I would like to know few additional information before the publication:
Did you do some test to measure the eventual residual solvent in the material?
The melting temperature you measured for the materials (all both filled and pristine) is quite high for this kind of polymer (you mentioned in table 3 melting temperature in the range 348 – 357 °C); how do you explain it? Usually at such temperature an important thermal degradation is noticed for this kind of polymers. It is very important that you clarify this point before the publication of the work.
Best Regards
Author Response
Dear Reviewer,
Thank you for a thorough review of our manuscript. I hope that the answers below and additional information that can be found in the reviewed manuscript will provide a better explanation of our research. We also tried to improve the language of the manuscript, sending it for language correction by a specialized scientific translation agency. All corrections in the text to be changed are highlighted in color.

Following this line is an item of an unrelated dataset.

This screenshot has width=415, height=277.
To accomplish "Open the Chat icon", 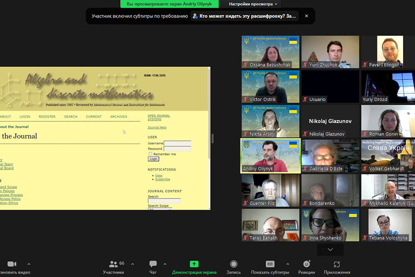I will tap(153, 264).
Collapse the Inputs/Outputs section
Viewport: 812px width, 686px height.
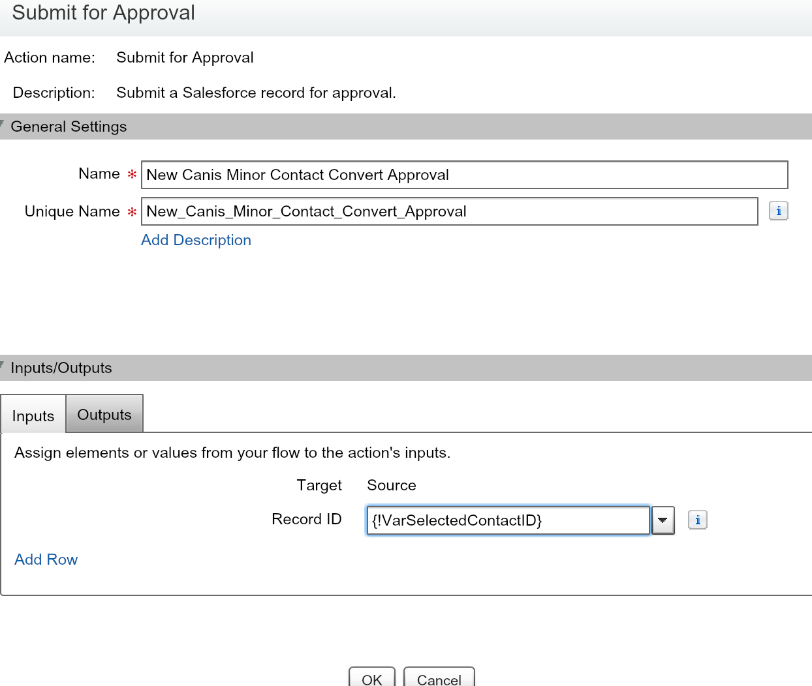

Ad 1. Did you do some test to measure the eventual residual solvent in the material?
The proposed method of nanocomposites preparation by casting method followed by evaporation of the solvent first at room temperature (6h) and then using a dryer (80oC/24h) was sufficient to obtain clean materials free of DCM solvent fragments. FTIR-ATR for all of materials: pure foil and nanocomposite foils was done. No changes were observed in their FT-IR spectra (Figure 1, Please see the attachment). Additionally, the thermal analysis (TG) was done, which did not revealed any mass changes below 100oC which confirmed the absence of any residual solvent in the material (Table 1). Please see the attachment
Figure 1. FTIR spectra for the reference material (PLDLA pellets) and the nanocomposite foils PLDLA/hss-SiO2 and PLDLA/hss-SiO2
Table 1. Results of thermal analysis of the tested foil materials: PLDLA and nanocomposite films PLDLA/hss-SiO2 and PLDLA/hss-SiO2. Mass loss recorded at 100oC and temperatures with mass drops of 1% and 90% as well as the temperature of thermal decomposition of the material (Tdeg)
|
Δm T100 [mg] |
TΔm 1% [oC] |
TΔm 90% [oC] |
Tdeg [oC] |
|
|
PLDLA |
0.06 |
104.8 |
216.2 |
356.7 |
|
PLDLA/hss-SiO2 |
0.08 |
102.6 |
237.3 |
350.3 |
|
PLDLA/lss-SiO2 |
0.07 |
108.8 |
269.1 |
348.2 |
Ad 2. The melting temperature you measured for the materials (all both filled and pristine) is quite high for this kind of polymer (you mentioned in table 3 melting temperature in the range 348 – 357 °C); how do you explain it? Usually at such temperature an important thermal degradation is noticed for this kind of polymers. It is very important that you clarify this point before the publication of the work.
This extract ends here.